### WHAT IS EXPECTED
In the records below, begin at the line containing "[Otvori izbornik] (869, 106)" and end at the line containing "プレゼント＆アンケート (220, 2465)"; quote every line in that span exactly, including both boundary lines, and no others.

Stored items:
▬▬▬▬▬▬▬▬▬▬

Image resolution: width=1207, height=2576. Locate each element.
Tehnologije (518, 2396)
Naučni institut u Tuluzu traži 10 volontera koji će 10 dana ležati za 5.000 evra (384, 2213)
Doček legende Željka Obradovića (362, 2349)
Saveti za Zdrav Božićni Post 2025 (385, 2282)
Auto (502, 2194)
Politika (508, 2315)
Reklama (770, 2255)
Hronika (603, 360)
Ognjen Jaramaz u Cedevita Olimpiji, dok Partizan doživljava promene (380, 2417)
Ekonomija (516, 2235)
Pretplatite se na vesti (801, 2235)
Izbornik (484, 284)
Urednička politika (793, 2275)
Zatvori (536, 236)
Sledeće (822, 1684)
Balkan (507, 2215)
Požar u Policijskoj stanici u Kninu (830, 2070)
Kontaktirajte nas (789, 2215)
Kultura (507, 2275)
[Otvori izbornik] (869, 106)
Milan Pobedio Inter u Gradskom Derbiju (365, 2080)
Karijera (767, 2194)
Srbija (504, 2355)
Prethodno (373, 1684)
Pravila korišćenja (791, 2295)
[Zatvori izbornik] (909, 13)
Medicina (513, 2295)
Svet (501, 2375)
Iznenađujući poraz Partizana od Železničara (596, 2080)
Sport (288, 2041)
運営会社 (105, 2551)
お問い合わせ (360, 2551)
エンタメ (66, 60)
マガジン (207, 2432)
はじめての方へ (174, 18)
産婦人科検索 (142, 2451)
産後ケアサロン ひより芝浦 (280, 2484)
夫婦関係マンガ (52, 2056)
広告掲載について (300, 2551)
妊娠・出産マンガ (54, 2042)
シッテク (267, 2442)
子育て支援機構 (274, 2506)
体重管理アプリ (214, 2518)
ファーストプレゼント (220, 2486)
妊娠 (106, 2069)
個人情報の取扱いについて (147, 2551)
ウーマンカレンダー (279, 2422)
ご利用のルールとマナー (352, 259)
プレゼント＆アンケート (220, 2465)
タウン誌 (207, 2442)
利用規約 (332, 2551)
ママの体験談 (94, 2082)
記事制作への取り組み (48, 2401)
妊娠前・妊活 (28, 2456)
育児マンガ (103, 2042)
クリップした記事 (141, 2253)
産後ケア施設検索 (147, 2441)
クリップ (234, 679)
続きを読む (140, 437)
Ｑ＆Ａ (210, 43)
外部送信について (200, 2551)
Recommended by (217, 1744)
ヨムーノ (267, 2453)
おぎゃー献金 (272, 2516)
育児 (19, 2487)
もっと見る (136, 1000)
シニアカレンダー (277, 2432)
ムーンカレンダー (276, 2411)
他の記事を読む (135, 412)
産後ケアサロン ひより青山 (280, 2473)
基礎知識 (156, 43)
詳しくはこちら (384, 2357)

▬▬▬▬▬▬▬▬▬▬

### ANSWER SECTION
[Otvori izbornik] (869, 106)
Milan Pobedio Inter u Gradskom Derbiju (365, 2080)
Karijera (767, 2194)
Srbija (504, 2355)
Prethodno (373, 1684)
Pravila korišćenja (791, 2295)
[Zatvori izbornik] (909, 13)
Medicina (513, 2295)
Svet (501, 2375)
Iznenađujući poraz Partizana od Železničara (596, 2080)
Sport (288, 2041)
運営会社 (105, 2551)
お問い合わせ (360, 2551)
エンタメ (66, 60)
マガジン (207, 2432)
はじめての方へ (174, 18)
産婦人科検索 (142, 2451)
産後ケアサロン ひより芝浦 (280, 2484)
夫婦関係マンガ (52, 2056)
広告掲載について (300, 2551)
妊娠・出産マンガ (54, 2042)
シッテク (267, 2442)
子育て支援機構 (274, 2506)
体重管理アプリ (214, 2518)
ファーストプレゼント (220, 2486)
妊娠 (106, 2069)
個人情報の取扱いについて (147, 2551)
ウーマンカレンダー (279, 2422)
ご利用のルールとマナー (352, 259)
プレゼント＆アンケート (220, 2465)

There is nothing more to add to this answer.